New Delhi: Arvind Fashions Ltd is in talks with Reliance Retail to sell two denim brands — Newport and Ruf & Tuff, three individuals acquainted with the event mentioned.

It can be, individually, in talks with worth retailer V-Mart to sell its Unlimited division retailer chain.

Arvind Fashions has been restructuring its companies for a couple of yr, by trimming its world brands portfolio and pruning unviable shops. Last yr, it exited advertising preparations with loss-making world labels together with Izod, Gant, Nautica and Ed Hardy to concentrate on US Polo, Gap, Aeropostale, Flying Machine, and different labels.

The Bengaluru-based retailer additionally shuttered a considerable variety of its Unlimited shops and nearly exited markets in north India.

“We do not comment on market speculations,” mentioned an Arvind spokesperson when requested about plans to sell the Newport, Ruff & Tuff and Unlimited brands.

Lalit Agarwal, managing director of V-Mart, declined to remark.
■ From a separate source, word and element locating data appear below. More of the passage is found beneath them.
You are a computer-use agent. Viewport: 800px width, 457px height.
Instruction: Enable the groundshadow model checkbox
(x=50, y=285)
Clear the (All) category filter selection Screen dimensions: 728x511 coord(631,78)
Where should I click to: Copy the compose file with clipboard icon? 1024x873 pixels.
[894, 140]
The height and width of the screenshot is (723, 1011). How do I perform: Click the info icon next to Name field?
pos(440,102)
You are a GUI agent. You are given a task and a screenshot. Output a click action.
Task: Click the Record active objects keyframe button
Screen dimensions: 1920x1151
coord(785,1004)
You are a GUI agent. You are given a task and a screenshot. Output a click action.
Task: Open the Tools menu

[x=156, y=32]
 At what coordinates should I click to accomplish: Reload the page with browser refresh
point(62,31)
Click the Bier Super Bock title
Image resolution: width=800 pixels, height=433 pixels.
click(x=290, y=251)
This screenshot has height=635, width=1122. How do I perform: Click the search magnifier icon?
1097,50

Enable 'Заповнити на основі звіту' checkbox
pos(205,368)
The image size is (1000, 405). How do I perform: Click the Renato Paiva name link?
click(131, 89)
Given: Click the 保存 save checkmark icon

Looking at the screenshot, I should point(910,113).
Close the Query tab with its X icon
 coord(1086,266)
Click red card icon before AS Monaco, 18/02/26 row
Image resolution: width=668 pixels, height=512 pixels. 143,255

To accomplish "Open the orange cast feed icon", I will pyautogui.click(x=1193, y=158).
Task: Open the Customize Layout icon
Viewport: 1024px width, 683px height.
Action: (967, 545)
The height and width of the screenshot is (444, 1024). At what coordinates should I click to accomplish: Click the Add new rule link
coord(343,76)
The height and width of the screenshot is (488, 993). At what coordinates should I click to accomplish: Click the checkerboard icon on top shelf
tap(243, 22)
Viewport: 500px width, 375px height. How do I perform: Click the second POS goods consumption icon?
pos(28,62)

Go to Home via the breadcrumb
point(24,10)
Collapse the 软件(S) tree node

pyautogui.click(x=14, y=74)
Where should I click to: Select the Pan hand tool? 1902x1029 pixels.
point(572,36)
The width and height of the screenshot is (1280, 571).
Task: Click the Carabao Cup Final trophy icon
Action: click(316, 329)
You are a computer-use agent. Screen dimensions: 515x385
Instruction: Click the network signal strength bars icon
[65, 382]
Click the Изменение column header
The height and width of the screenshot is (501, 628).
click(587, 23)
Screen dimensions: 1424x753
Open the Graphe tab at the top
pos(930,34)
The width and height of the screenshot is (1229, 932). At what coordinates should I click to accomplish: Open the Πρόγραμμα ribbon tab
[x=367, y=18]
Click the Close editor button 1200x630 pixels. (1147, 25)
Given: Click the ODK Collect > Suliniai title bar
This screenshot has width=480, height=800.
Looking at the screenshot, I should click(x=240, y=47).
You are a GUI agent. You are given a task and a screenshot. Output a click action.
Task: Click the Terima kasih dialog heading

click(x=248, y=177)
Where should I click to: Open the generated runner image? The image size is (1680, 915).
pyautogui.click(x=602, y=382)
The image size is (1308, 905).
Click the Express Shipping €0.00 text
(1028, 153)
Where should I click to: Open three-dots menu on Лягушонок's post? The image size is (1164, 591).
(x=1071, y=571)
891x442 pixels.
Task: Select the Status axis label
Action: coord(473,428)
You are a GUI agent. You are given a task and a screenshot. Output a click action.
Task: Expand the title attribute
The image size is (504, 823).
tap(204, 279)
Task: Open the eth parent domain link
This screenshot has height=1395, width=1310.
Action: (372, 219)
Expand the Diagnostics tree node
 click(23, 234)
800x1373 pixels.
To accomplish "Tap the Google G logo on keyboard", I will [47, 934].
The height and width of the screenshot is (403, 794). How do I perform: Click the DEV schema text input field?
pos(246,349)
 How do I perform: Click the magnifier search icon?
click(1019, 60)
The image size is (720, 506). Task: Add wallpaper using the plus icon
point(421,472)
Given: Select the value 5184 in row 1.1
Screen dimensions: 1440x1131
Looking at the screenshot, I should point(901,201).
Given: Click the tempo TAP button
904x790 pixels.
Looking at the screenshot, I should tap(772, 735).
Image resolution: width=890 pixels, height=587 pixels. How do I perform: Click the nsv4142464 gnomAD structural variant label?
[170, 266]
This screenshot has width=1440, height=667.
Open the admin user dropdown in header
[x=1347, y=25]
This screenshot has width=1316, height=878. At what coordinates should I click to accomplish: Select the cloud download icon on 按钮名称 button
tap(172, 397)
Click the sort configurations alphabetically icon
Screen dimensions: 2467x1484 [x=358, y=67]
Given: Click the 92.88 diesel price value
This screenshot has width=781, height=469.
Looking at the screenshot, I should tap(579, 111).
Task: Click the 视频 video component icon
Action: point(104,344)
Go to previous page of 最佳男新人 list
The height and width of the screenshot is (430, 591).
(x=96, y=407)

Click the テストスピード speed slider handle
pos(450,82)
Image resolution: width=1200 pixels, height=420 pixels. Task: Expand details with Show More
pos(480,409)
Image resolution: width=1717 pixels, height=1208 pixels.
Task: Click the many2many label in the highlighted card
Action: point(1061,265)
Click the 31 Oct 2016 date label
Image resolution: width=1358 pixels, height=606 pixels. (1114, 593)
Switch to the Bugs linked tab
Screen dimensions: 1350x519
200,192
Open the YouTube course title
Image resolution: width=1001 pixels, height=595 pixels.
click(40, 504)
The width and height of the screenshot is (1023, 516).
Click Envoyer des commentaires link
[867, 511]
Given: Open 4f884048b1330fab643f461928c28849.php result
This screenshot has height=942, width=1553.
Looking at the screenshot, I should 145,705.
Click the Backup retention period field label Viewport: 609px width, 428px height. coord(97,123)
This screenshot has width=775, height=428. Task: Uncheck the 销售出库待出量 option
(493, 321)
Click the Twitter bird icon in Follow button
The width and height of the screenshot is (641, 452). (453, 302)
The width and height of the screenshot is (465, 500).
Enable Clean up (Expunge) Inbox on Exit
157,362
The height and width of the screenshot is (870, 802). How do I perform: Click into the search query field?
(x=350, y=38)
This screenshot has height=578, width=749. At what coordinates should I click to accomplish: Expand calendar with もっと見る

A Reliance Retail spokesperson mentioned in an e mail, “As a policy, we do not comment on media speculation and rumours. Our company evaluates various opportunities on an ongoing basis.”

V-Mart was to ink a deal to absolutely purchase the Unlimited retailer chain in March, however the nationwide lockdown in end-March has delayed it, one of many sources mentioned.

Arvind Fashions hoped to carry its enterprise on monitor this yr when Covid-19 pandemic hit gross sales at its offline shops, identical to lots of the trend retailers globally.

In May, the retailer of brands similar to Gap, US Polo, Sephora, Aeropostale and Flying Machine, deferred funds to workers owing to lowered gross sales and depleting money movement amid the lockdown.

Earlier this week, Walmart-owned Flipkart picked up a considerable minority stake in Arvind Fashions’ subsidiary Arvind Youth Brands for Rs 260 crore as a part of the house-grown e-commerce firm’s plans to strengthen its mid-market trend portfolio.

Arvind Fashions reported a consolidated internet lack of Rs 208 crore for the quarter ended March 31, in contrast to a internet revenue of Rs 21.30 crore a yr earlier. During the quarter, its gross debt ballooned to Rs 1,210 crore, a 53% leap over monetary yr 2018-19.